As such, the value-add isn't justifying the extra components for this
particular project.
* Static pods still provide kubectl visibility and log access
Drawbacks:
* In-place edits to kube-apiserver, kube-controller-manager, and
kube-scheduler are not possible via kubectl (non-goal)
* Assets must be copied to each controller (not just one)

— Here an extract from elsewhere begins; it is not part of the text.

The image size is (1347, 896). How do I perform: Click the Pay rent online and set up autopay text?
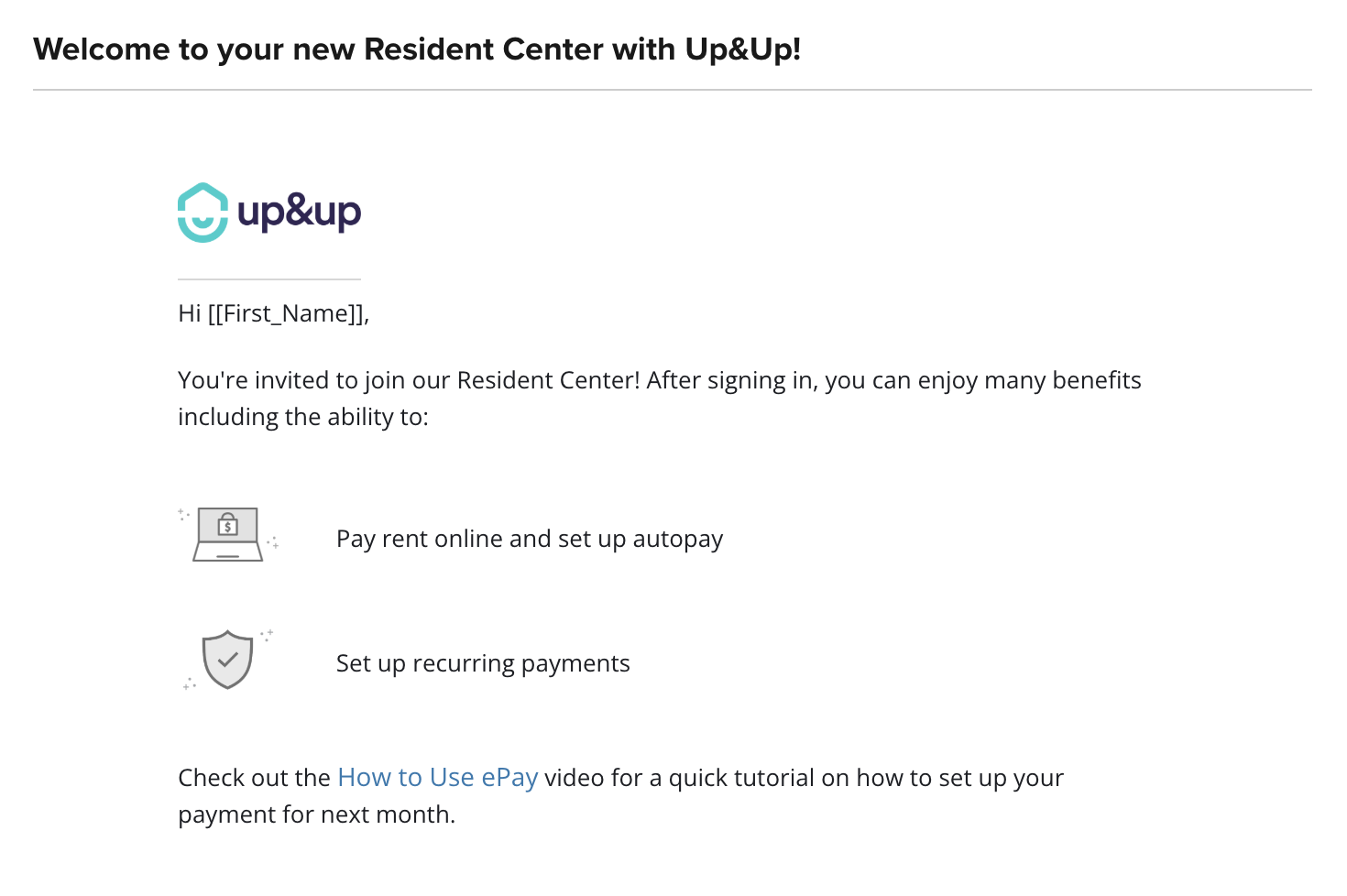[530, 539]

* Static pod must load credentials via hostPath, which is less clean
compared with the former Kubernetes secrets and service accounts
* Require bootstrap-kube-apiserver and kube-apiserver components
listen on port 6443 (internally) to allow kube-apiserver pods to
run with lower user privilege
* Remove variable `apiserver_port`. The kube-apiserver listen
port is no longer customizable.
* Add variable `external_apiserver_port` to allow architectures
where a load balancer fronts kube-apiserver 6443 backends, but
listens on a different port externally. For example, Google Cloud
TCP Proxy load balancers cannot listen on 6443
* Terraform v0.12 is a major Terraform release with breaking changes
to the HCL language. In v0.11, it was required to use redundant brackets
as interpreter type hints to pass lists or concat and flatten lists and
strings. In v0.12, that work-around is no longer supported. Lists are
represented as first-class objects and the redundant brackets create
nested lists. Consequently, its not possible to pass lists in a way that
works with both v0.11 and v0.12 at the same time. We've made the
difficult choice to pursue a hard cutover to Terraform v0.12.x
* https://www.terraform.io/upgrade-guides/0-12.html#referring-to-list-variables
* Use expression syntax instead of interpolated strings, where suggested
* Define Terraform required_version ~> v0.12.0 (> v0.12, < v0.13)
* Add `ready` plugin and change the readinessProbe to check
default port 8181 to ensure all plugins are ready
* `upstream [ADDRESS]` defines upstream resolvers for external
services. If no address is given, resolution is against CoreDNS
itself, which is the default. So `upstream` can be removed
* Change flannel port from the kernel default 8472 to the
IANA assigned VXLAN port 4789
* Requires a change to firewall rules or security groups
depending on the platform (**action required!**)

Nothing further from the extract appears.